Codefest Grant - RubyGems cleanup and enhancement

Seattle.rb will be hosting a RubyGems cleanup and enhancement codefest!

We would like to solicit your ideas on what you want to see cleaned up or enhanced in RubyGems.

For our Codefest we do not plan on making large changes to the way RubyGems works. One thing we would like to focus on is making the gem command more friendly when you hit ^C, for example.

Combining RPA and Gems is probably not going to be done during our Codefest.

PGP.sig (186 Bytes)

···

--
Eric Hodel - drbrain@segment7.net - http://segment7.net
FEC2 57F1 D465 EB15 5D6E 7C11 332A 551C 796C 9F04

Eric Hodel wrote:

Seattle.rb will be hosting a RubyGems cleanup and enhancement codefest!

We would like to solicit your ideas on what you want to see cleaned up
or enhanced in RubyGems.

For our Codefest we do not plan on making large changes to the way
RubyGems works. One thing we would like to focus on is making the gem
command more friendly when you hit ^C, for example.

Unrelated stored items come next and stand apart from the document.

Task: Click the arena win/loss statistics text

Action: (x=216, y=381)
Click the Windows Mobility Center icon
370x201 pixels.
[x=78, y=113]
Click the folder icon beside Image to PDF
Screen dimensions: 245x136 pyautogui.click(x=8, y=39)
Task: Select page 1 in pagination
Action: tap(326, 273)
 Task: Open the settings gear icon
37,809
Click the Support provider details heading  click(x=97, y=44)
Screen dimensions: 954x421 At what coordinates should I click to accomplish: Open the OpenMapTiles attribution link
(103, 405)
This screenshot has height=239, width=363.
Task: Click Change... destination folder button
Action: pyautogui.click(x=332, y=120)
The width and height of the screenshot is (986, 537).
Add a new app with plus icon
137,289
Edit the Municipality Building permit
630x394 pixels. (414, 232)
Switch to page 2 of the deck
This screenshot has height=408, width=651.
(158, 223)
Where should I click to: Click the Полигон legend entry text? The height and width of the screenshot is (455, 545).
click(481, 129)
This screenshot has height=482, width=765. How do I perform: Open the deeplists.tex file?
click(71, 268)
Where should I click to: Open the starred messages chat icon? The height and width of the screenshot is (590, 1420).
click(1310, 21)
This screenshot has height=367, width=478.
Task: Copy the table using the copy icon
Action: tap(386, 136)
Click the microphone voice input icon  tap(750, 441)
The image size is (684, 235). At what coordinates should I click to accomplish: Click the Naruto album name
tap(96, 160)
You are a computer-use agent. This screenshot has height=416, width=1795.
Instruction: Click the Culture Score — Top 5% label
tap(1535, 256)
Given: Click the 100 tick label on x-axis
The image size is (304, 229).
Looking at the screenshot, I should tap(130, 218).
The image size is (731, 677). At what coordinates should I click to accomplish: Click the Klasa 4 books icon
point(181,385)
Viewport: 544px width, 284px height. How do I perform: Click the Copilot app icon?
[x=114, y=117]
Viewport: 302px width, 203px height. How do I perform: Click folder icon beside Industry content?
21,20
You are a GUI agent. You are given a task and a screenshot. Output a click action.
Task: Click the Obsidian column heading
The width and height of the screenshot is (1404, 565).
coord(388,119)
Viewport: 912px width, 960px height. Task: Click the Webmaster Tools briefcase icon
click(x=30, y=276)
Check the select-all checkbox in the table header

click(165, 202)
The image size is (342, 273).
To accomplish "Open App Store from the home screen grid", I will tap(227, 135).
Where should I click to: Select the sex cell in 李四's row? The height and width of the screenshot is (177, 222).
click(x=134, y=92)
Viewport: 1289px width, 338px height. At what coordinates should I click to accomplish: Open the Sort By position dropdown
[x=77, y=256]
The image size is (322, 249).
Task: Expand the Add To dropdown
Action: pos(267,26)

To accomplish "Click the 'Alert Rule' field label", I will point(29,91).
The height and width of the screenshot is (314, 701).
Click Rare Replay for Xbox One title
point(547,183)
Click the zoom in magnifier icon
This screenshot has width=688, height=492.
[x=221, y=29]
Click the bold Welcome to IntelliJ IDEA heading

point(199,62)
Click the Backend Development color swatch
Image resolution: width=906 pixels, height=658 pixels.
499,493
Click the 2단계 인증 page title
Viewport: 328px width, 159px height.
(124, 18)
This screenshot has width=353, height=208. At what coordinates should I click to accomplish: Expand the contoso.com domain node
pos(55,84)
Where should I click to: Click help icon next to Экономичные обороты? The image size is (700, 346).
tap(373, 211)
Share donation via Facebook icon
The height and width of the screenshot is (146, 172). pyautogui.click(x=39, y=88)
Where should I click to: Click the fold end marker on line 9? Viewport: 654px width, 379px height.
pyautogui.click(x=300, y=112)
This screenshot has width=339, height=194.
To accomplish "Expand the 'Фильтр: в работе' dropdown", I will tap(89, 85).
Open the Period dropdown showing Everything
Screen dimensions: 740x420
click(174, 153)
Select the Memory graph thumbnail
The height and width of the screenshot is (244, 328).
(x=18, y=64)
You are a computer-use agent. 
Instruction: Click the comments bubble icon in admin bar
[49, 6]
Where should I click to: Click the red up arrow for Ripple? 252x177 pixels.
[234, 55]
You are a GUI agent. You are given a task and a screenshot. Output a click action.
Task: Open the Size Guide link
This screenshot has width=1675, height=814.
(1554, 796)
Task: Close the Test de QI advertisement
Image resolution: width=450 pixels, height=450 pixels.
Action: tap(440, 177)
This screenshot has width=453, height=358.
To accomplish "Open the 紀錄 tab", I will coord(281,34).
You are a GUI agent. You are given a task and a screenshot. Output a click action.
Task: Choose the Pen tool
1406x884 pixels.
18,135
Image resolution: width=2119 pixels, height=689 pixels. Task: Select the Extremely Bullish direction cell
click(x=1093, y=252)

This is probably not feasible, but I'll throw it out there anyway -- I'd
like to see a GUI front-end to RubyGems... a RubyGems browser of sorts. Rich
Kilmer started on one, but I don't think it got finished (if it did, I would
already have it in the One-Click Ruby Installer).

Curt

Seattle.rb will be hosting a RubyGems cleanup and enhancement codefest!

Glad to see this happen.

We would like to solicit your ideas on what you want to see cleaned up
or enhanced in RubyGems.

    *gem query*

    will list all gems matching a particular criteria. The
    domain may be local, remote or both.

    $ gem query -R -n ^m

    *gem search*

    will list all gems whose name "contains" the given
    (case-insensitive) string. If no string is provided, all gems will
    be listed.

    $ gem search -r log

So one supports regex matches and the other doesn't? One is meant only for
remote queries and the other is indifferent?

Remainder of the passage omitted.